Effectivement, Piqueboïs se tenait à l’écart, adossé à une colonne, rêveur. Il suivait distraitement tel ou tel couple des yeux, plus entraîné par le mouvement que par ce qu’il y avait à voir. La musique s’interrompit et Luise se précipita sur Relmyer dont l’énervement allait croissant. Elle l’entraîna de force dans une polka. Lefine s’approcha à son tour de Margont. Euphorique, il brandit son verre.

— Schnaps valse, vodka polka, punch mazurka !

Il le vida d’un trait et conclut :

— Encore un plaisir volé à la mort.

Luise souriait à Relmyer, exagérait sa joie pour tenter de lui en communiquer une partie. La polka, folle de gaieté, agitait vivement les danseurs. Les officiers et les belles tressautaient, remuaient, riaient. Relmyer imitait leurs gestes, mais ne se forçait même pas à singer leur bonheur. Il demeurait un glaçon dérivant dans la chaleur ambiante.

La polka s’interrompit et Relmyer fila aussitôt. Luise feignit d’être essoufflée pour éconduire un officier de l’artillerie à cheval de la Garde à la pelisse bleu sombre bordée de fourrure argentée et croulante de brandebourgs dorés. Le colback de cet homme, volumineux bonnet rond en fourrure noire, le transformait en colosse macrocéphale. Avec surprise, il regarda cette belle Autrichienne s’éloigner ; la Garde impériale n’avait pas l’habitude des défaites. Luise marcha vers Margont. Saber s’empressa de murmurer :

— Elle arrive ! Discute avec moi, fais comme si tu ne l’avais pas aperçue, comporte-toi comme si elle nous dérangeait !

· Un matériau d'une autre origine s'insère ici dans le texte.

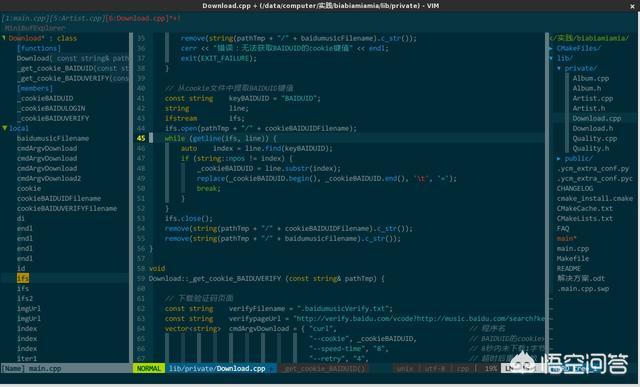Collapse the Download class tree arrow

(4, 38)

Agir comme s’il ne l’avait pas remarquée ? Mais Margont ne voyait qu’elle. Luise lui parla d’une voix vive.

— Je vous confie Lukas. Je veux que vous veilliez sur lui. Jurez-le-moi !

— Au vu de sa technique de duelliste, c’est plutôt à lui que vous devriez demander de me protéger.

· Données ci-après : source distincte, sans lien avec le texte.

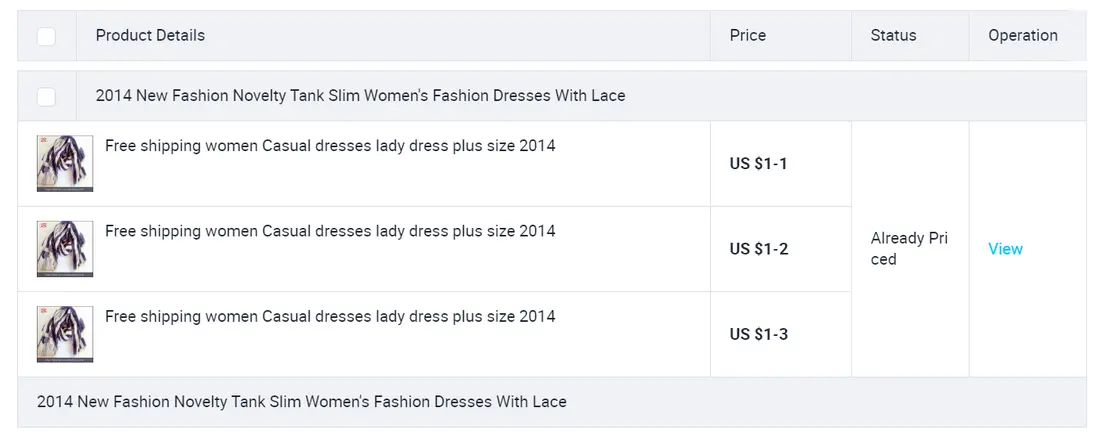1098x433 pixels.
Task: Click the group title next to the checkbox
Action: click(360, 97)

— C’est déjà fait. À votre tour maintenant, jurez !

— Je vous le jure.

Luise le crucifia du regard pour sceller ce serment. Margont la contemplait sans laisser paraître sa joie. Ainsi, elle avait fait promettre à Relmyer de le placer sous sa protection ! Saber était consterné.

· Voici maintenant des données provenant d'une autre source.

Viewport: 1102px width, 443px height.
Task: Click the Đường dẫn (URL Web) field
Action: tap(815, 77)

— Mais c’est qu’elle te donne des ordres ! Et toi, tu obéis ! Où irait-on si les femmes se mettaient à tout diriger ?

— Le monde entier est en guerre, alors les choses ne pourraient pas aller plus mal, lui rétorqua Luise.

Relmyer arriva précipitamment, boule renversant des quilles qui se disputaient.

— Voilà enfin Mme Blanken, cette alte Funzel, cette espèce de vieille mauvaise lampe... Tombons-lui dessus maintenant avant qu’elle ne se retrouve engluée dans un fatras de conversations.